Deep Focus
Cloth is a Battleground in Stephanie Syjuco’s “CITIZENS”
In her latest exhibition at the Ryan Lee Gallery in New York City, Stephanie Syjuco continues her practice of investigating and questioning cultural objects. Here, she conducts a symbiotic analysis of the symbols that affirm or negate the idea of citizenship. Spread across the two rooms of the gallery space, the exhibition’s first noticeable aspect is the initially menacing-looking portraits that hang on the walls. Clad in historically subversive clothing, including balaclavas, leather jackets, and hoodies, a closer look reveals that the portraits depict young revolutionaries of color. As stated in the press release: “four staged portraits present black-clad, masked ‘protestors’ depicted by young UC Berkley students who are grappling with an uncertain reality and their own precarious status in the current political climate.” Each of the subjects is queer, a person of color, a woman, or undocumented. Their bodies and identities are simultaneously seen as threatening to a conservative nationalist ideology, and oppressed due to their marginality. Masks and other subversive garments symbolize this dichotomy, as they have become crucial for protesters by providing a sense of privacy from facial recognition technology while at the same time contributing to their perception as a threat.
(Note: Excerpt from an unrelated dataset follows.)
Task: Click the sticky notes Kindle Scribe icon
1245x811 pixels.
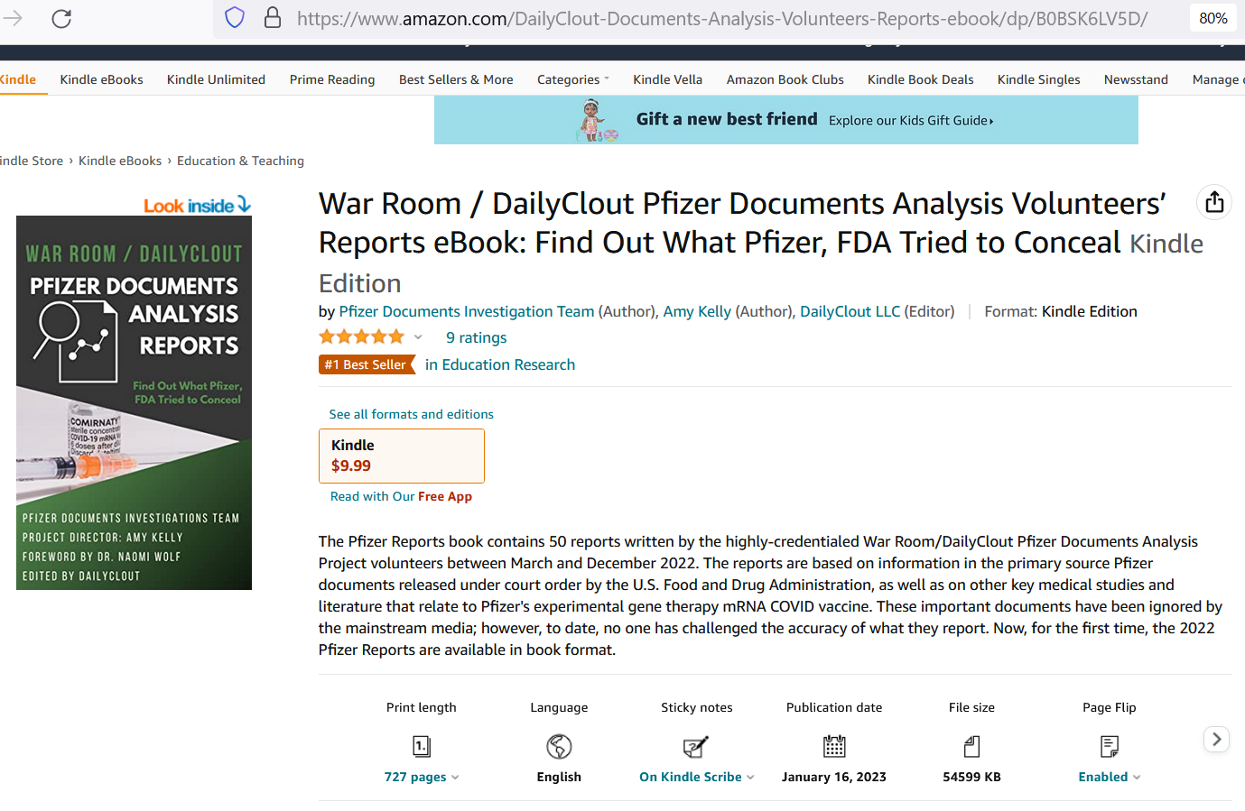Action: pos(696,746)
The most telling of these portraits, Total Transparency Filter (Portrait of N), depicts a veiled figure hidden behind a checkered cloth. The pattern, taken from Photoshop’s grey and white transparency background, “translates a digital tool into material existence” and acts as conceptual camouflage against a white wall. From afar, it looks as if the sitter is wearing a niqab or a burka, modest Muslim garments that have been particularly contested in recent debates over privacy and public policy. Even more so than the hoodie, the hijab, burka or niqab, allow the wearer to create a wall between herself and the outside world. This private space created by cloth is often seen in the West as a threat to secularism, freedom, and even national security. The portrait, with its camouflaged textile that covers the sitter’s head, renders her simultaneously visible and invisible.
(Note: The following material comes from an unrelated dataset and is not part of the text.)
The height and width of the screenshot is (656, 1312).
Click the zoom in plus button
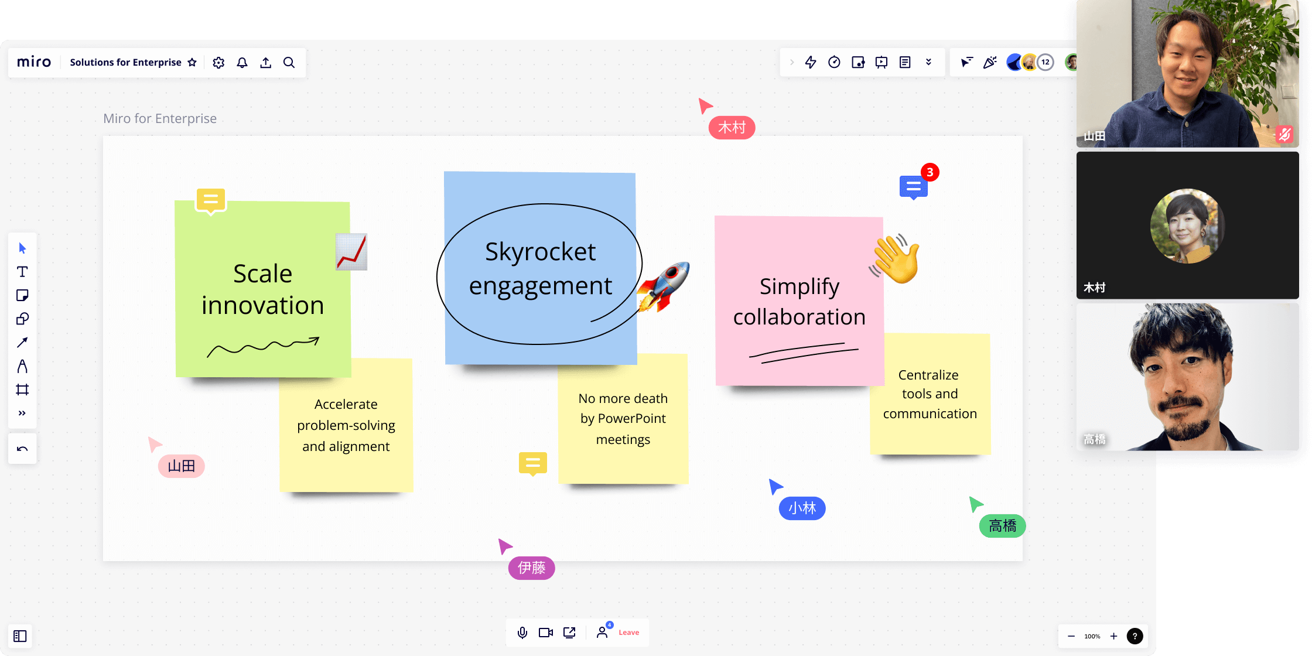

A dual use of textiles in contested spaces is present throughout the entire exhibition. In her recent book Fray: Art and Textile Politics, Julia Bryan-Wilson writes that there is an inherent tension to textiles. “They occupy a central place in traditionalist histories,” she notes, “while they also erupt as potential sites of resistance to that very traditionalism, claimed by competing factors at one hegemonic and counterhegemonic.”1 This dichotomy is elucidated by Syjuco’s two central pieces: Ungovernable and I AM AN… The latter, a 30″ × 40″ black cotton panel with the words “I AM AN AMERICAN” sewn on in white, occupies most of the exhibition’s second room. A reference to a sign posted by a Japanese American business owner following the bombing of Pearl Harbor, the image was memorialized in a photograph by Dorothea Lange. This piece alludes to the contested patriotism required in times of war—especially in the United States—and to the inherent racism that has helped build ideas of national identity and belonging.
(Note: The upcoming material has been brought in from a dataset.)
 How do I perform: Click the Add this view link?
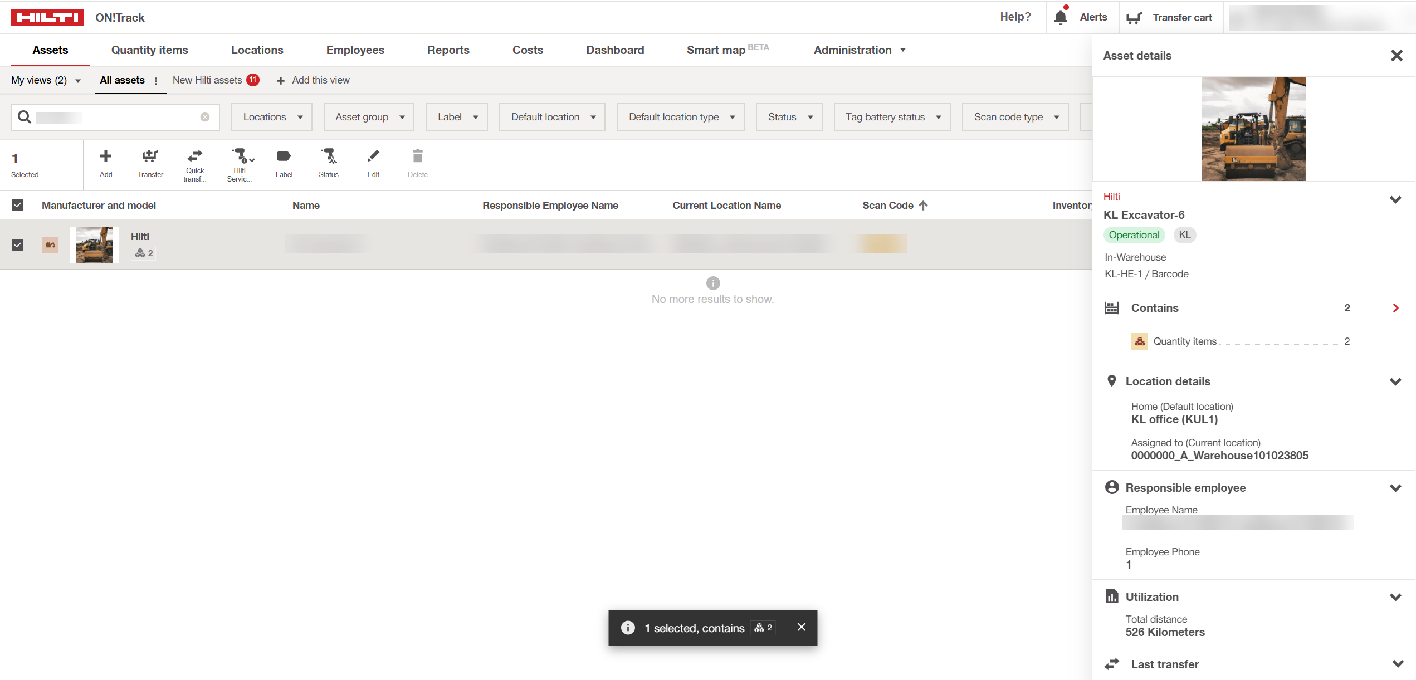313,80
Contrarily, in the first room of the gallery stand three tattered white muslin banners with the words “BECOME UNGOVERNABLE” written on them in black. Inspired by iconic protest signs and reminiscent of hand-sewn suffragette banners, the piece adopts the phrase from anti-fascist protesters following the 2016 presidential election. In opposition to I AM AN…’s proclamation of patriotism, Ungovernable explores ideas of subversion in a fraught context, indicated by the ways in which the fabric is torn and in one instance, falls to the ground. In situations of oppression, it seems to say, it is necessary to dismantle the institutions that facilitate that oppression.
Taken as a whole, CITIZENS is an exploration of the ways in which meaning can change depending on the context in which it’s produced. The same symbols that are understood as peaceful and patriotic can be read as subversive in a different decade or by a different individual. Most importantly, textiles and cloth, inherently human in nature, can easily become signifiers of the battles over patriotism and identity that are fought in moments of political upheaval.
Stephanie Syjuco: CITIZENS is on view September 7 – October 14, 2017 at Ryan Lee Gallery, New York.
1. Bryan-Wilson, Julia. Fray: Art and Textile Politics, Chicago: University of Chicago Press, 2017, p. 3.